I shook my head. “Do you?”

“Damn right I do.” Nodding his head emphatically. “No atheists in foxholes.”





“My father was one.”

“A foxhole?”

“An atheist.”

“I know that, Ringer.”

“How did you know my father was an atheist?”

“I didn’t.”

“Then why did you ask if he was a foxhole?”

“I didn’t. It was a freaking—” He smiled. “Oh, I get it. I know what you’re doing. The disturbing thing to me is why. Like you’re not trying to be fu

“I don’t like putting God on the spot.”

He picked up the queen and examined her face. “You ever checked her out? She is one scary-looking she-bitch.”

“I think she looks regal.”

“She looks like my third-grade teacher, a lot of man and very little wo.

“What?”

“You know: heavy on the male, light on the fe.

“She’s just fierce. A warrior queen.”

“My third-grade teacher?” He studied my face. Waiting. Waiting. “Sorry, tried that joke once. Epic fail.” He placed the piece in the box. “My grandma belonged to a prayer circle. You know what a prayer circle is?”

“Yes.”

“Really? I thought you were an atheist.”

“My father was an atheist. And why couldn’t an atheist know what a prayer circle is? Religious people know about evolution.”

“I know what it is. I’ve got it,” he said thoughtfully, dark, intense eyes still on my face. “You were, like, five or six and some relative remarked in a very positive way what a serious little girl you were, and from then on, you thought seriousness was attractive.”

“What happened in the prayer circle?” Attempting to get him back on track.

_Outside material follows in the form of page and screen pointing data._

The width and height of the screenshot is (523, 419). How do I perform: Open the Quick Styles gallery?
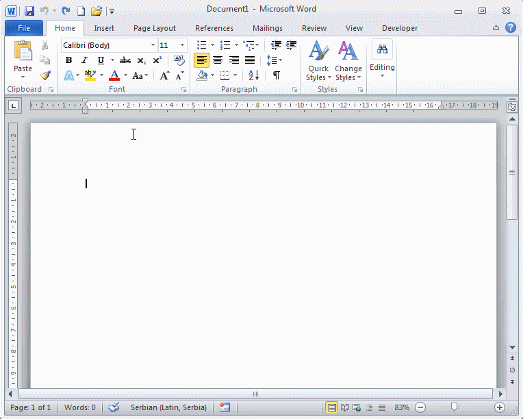pyautogui.click(x=318, y=62)
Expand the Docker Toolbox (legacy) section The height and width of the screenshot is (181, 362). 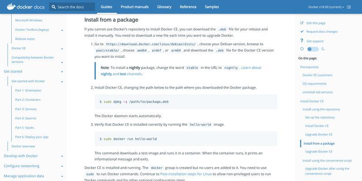point(62,30)
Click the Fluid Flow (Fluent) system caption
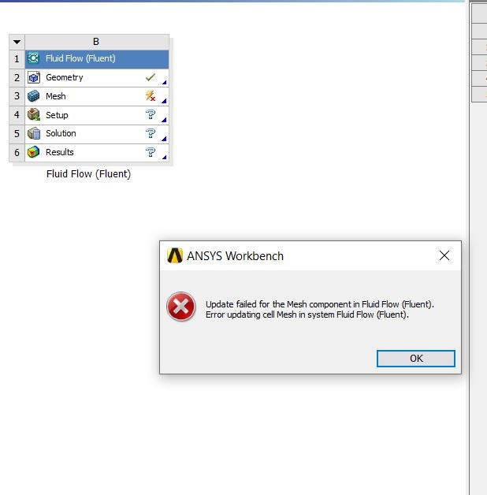This screenshot has height=495, width=487. point(89,174)
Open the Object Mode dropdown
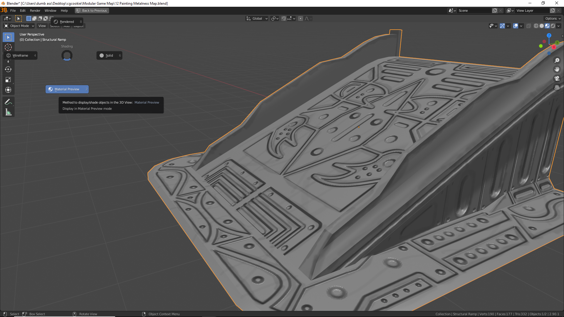 coord(19,26)
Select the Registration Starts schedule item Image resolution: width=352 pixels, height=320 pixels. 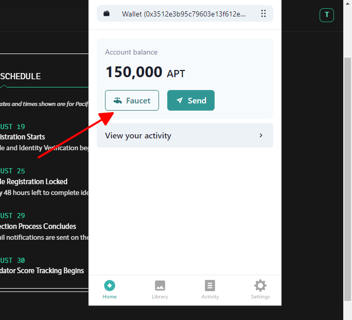[23, 137]
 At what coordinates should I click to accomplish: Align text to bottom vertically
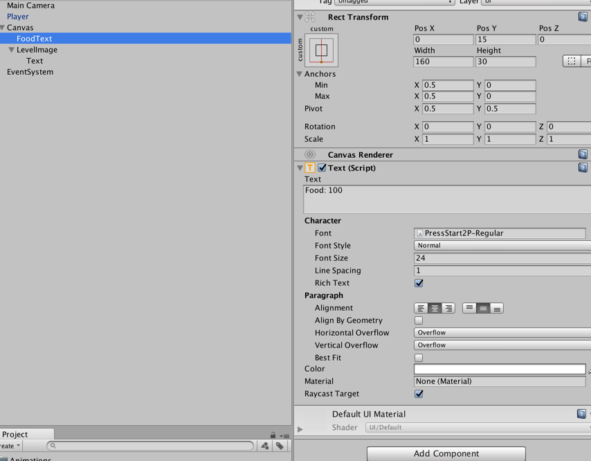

“Ha! So you don’t know what it is!” He set the box down and scooched farther onto the bed. His butt now touching my thigh. I eased my leg away. Subtly, I hoped. “I’ll tell you what happened. My grandma’s dog got sick. One of those purse dogs that bites everybody and lives about twenty-five years, biting people. So her petition had to do with God saving that mean little dog so it could bite more people. And half the old ladies in her group agreed and half didn’t, I’m not sure why, I mean a God who doesn’t like dogs wouldn’t be God, but anyway, there was this big debate about wasted prayer, which became an argument about if there could be such a thing as wasted prayer, which turned into a fight about the Holocaust. So in five minutes it went from a nippy old purse dog to the Holocaust.”

“So what happened? Did they pray for the dog?”